Our ultimate destination is the Isle of Harris, where we'll spend the next two nights. Harris is our base for further discovery of this evocative wild region, a remarkably diverse landscape of mountains and moorlands, crofts, lochs, meadows and sandy beaches. Its craggy coast, defined by rugged cliffs and secret coves, offers nesting habitat for myriad seabirds. On beach walks, discover the wildflower meadows on the machair, a sparse veneer of green covering the winter sand that bursts into color in summertime. The single-track “Golden Road” twists along the east coast of Harris, winding among miniature fjords and tiny hamlets with Viking and Gaelic names. Along the way, we visit historic rural settlements and stop at a weaving shop to see world-famous Harris tweed produced.
Day 6: Shiant Isles Private Cruise
Today holds one of the premier highlights of our trip: a private cruise on a twin-keel yacht to the Shiant Isles, home to one of the world's most famous seabird colonies. Located between Skye and Lewis, these columnar basalt islands are known in Gaelic as Na h-Eileanan Seunta,
or the "Enchanted Isles." Though this small island group is uninhabited by humans, it is home to hundreds of thousands of seabirds, including a quarter of a million puffins—2 percent of the entire global population! Some 7 percent of all razorbills in the U.K. also breed here, along with colonies of guillemots, cormorants, shags and great skuas. We often see seals lounging on the rocks, too. If the weather is fair, the option exists to extend our 5-hour voyage to include the southern Bays of Harris coastline, visiting some deserted villages along the way. On the return cruise, we stop to visit the abandoned crofting community of Bhalamus
, once the heart of a 19th-century sheep farm on the coast of Lewis. Continuing into Loch Seaforth, forming the boundary between Lewis and Harris, view several more old settlements and look for white-tailed eagles and golden eagles on the cliffs before returning to Tarbert for tea time.

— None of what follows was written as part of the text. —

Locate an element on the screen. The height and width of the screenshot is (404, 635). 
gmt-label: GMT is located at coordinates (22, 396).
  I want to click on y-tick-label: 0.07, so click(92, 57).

Day 7: Isle of Skye / Contin
Returning by ferry from Tarbert to Uig, we drive down the Isle of Skye to reach the mainland. Our hotel awaits in the village of Contin, a genteel 19th-century country manor house on the River Blackwater. Surrounded by forest, lochs and salmon streams, this family-run inn offers a serene base from which to explore the Highlands.This afternoon we walk through a forest to a waterfall to look for leaping salmon. Later this evening we have exclusive access to a wildlife hide at the nearby Aigas Field Center, where we hope to spy badgers and the elusive pine marten. Flanked by remnants of ancient Caledonian pine forest to the west and marine firths to the east, the center is an important educational site in the northern Highlands dedicated to sharing Scotland’s wild natural heritage. After a thorough immersion in these exhilarating landscapes, return to our cozy inn where a crackling fire in the lounge invites you to settle in with a dram of fine Scotch before dinner.
Day 8: Aigas Field Center
A full day exploring nature and searching for wildlife is in store at Aigas Field Center. In the morning, renowned Scottish author and naturalist Sir John Lister-Kaye, the center's proprietor and
director, will share a presentation on the Scottish Highlands' natural and cultural history. He'll also discuss some of the conservation and wildland restoration work at Aigas, including beaver and Scottish wildcat projects. We’ll take an easy hike to view the European beaver demonstration project, then savor a lavish buffet lunch in the Baronial Hall of the House of Aigas. Dating to 1760, the country house was later a Victorian sporting lodge. Abandoned in 1971, the house was meticulously restored by Sir John to serve as his own home and as the base for the first field study center in the Highlands. After lunch, we’ll drive to a lovely local glen where expert
interpretation of the landscape is provided by our Expedition Leader and an Aigas ranger, who helps us look for golden eagles, dippers, red deer, pine marten and many more species native to the area. After a late afternoon cup of tea or coffee at the manor house, we depart once more for Coul House where we'll enjoy a festive farewell dinner.
Day 9: Inverness / Depart
After breakfast, return to Inverness this morning to meet departing flights.